Breve quesito —
Puoi riprendere il testo sulle visite al rifugio antiaereo di Bolzano e proseguirlo dopo la sua ultima frase?
═══ Testo selezionato ═══
Da domani, sempre grazie al suo intervento, avremo una mostra storica sui bunker del Vallo Alpino, realizzata qualche anno fa dalla Provincia e ora riproposta. Il rifugio è stato aperto il 19 di aprile ed è visitabile tutti i venerdì e tutti i sabati pomeriggio. Su richiesta effettuiamo anche visite in altri orari e in altri giorni. Assieme a noi ci sono i volontari della Protezione civile dell’Ana che con grande professionalità accolgono le persone al loro arrivo e ci aiutano nel distribuire caschetti e pile. Da aprile a oggi abbiamo avuto oltre 700 visitatori con una media di 100 visitatori per ogni week end e numerose classi delle scuole. La visita dura in media un’ora durante la quale percorriamo con gruppi di massimo venti persone i lunghi corridoi del rifugio con la sola illuminazione delle pile. Arrivati all’interno di una stanza, illuminata da dodici candele, spegniamo le torce e iniziamo a parlare del periodo dei bombardamenti a Bolzano, dell’occupazione nazista, dei rifugi antiaerei, delle difficoltà della popolazione, ma anche del forte senso di solidarietà che non mancava mai. Leggiamo anche testimonianze che ci sono state rilasciate. Successivamente, per distendere un po’ il clima portiamo le persone a vedere un laghetto che si è creato all’interno di una galleria e nel corridoio successivo una meraviglia naturale, una lunga volta con stalattiti e per terra stalagmiti. Tornando indietro, verso l’uscita, facciamo vedere il nostro piccolo museo: alcuni oggetti ritrovati facendo pulizia nei diversi ambienti. Infine ci si ferma a guardare le mostre allestite.
═══ Dati forniti ═══
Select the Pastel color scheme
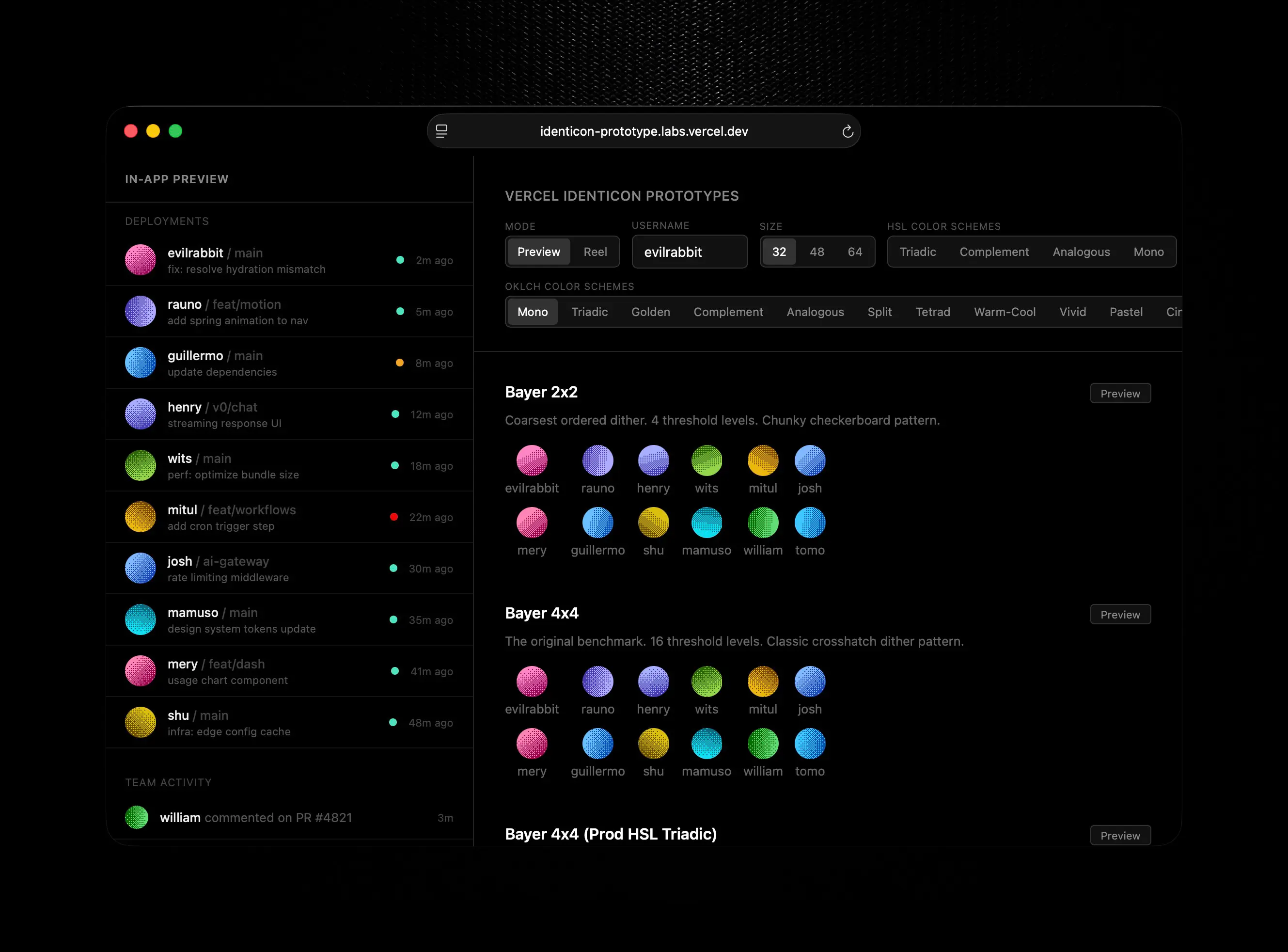Viewport: 1288px width, 952px height. [x=1126, y=312]
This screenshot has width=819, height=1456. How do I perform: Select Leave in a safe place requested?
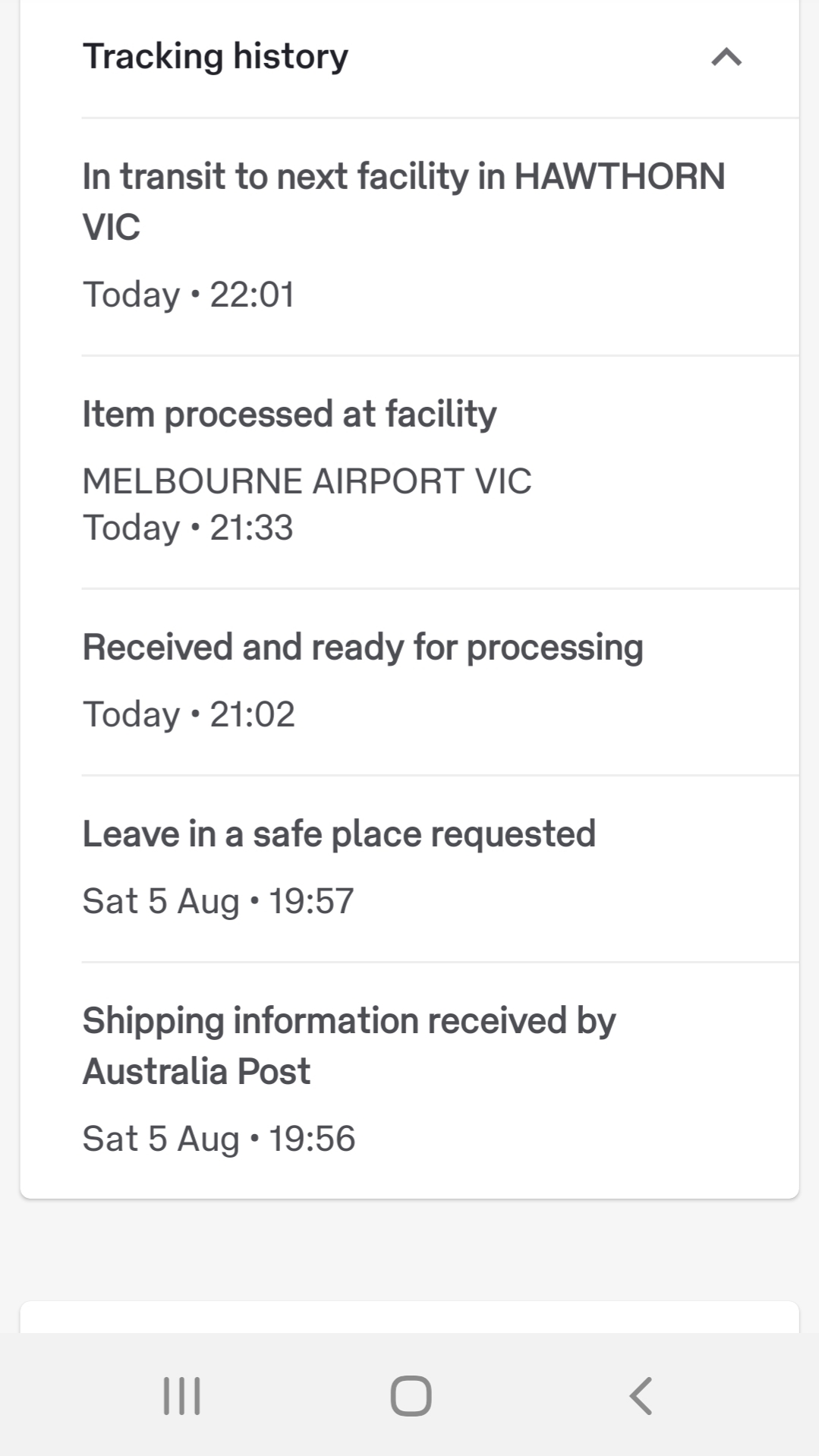[440, 869]
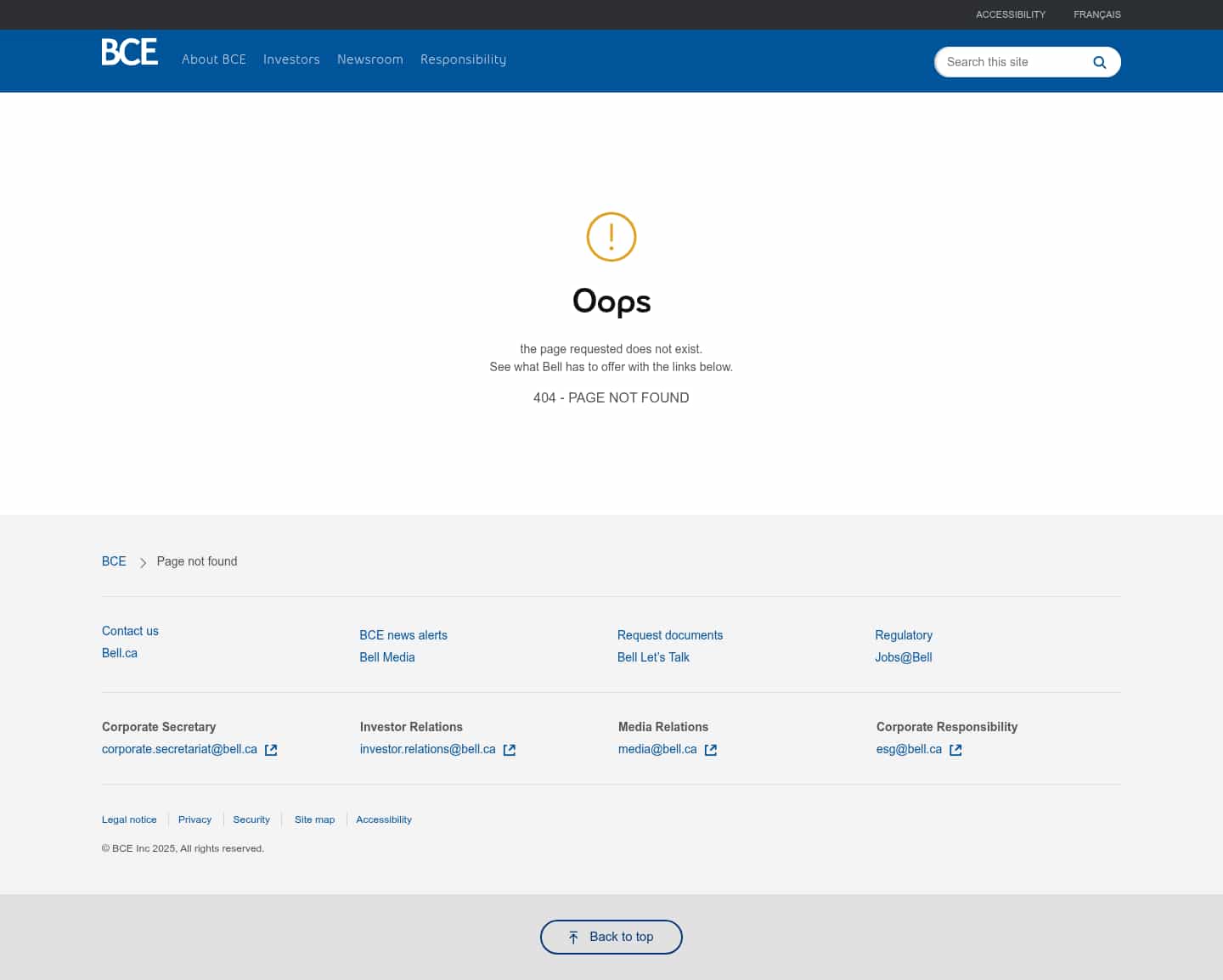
═══
Soluzione proposta —
Ho voluto raccontare questa mia esperienza nonostante non si tratti di un lavoro in un vero e proprio museo, ma piuttosto in uno spazio culturale ricavato ex novo all’interno di un ambiente già esistente semplicemente recuperato da anni di oblio. Si tratta di un progetto che pensiamo essere importante e che è stato possibile realizzare grazie all’aiuto di più persone e grazie alla volontà di noi soci di investire del denaro credendo nel nostro progetto. Il pubblico ci sta ripagando della fatica fatta con la presenza, con i commenti e con l’interesse dimostrato. Penso che la strada per il futuro sia questa: collaborare, creare opportunità di incontro e scambi di idee tra persone di diversi settori culturali, ragionare e soprattutto osare.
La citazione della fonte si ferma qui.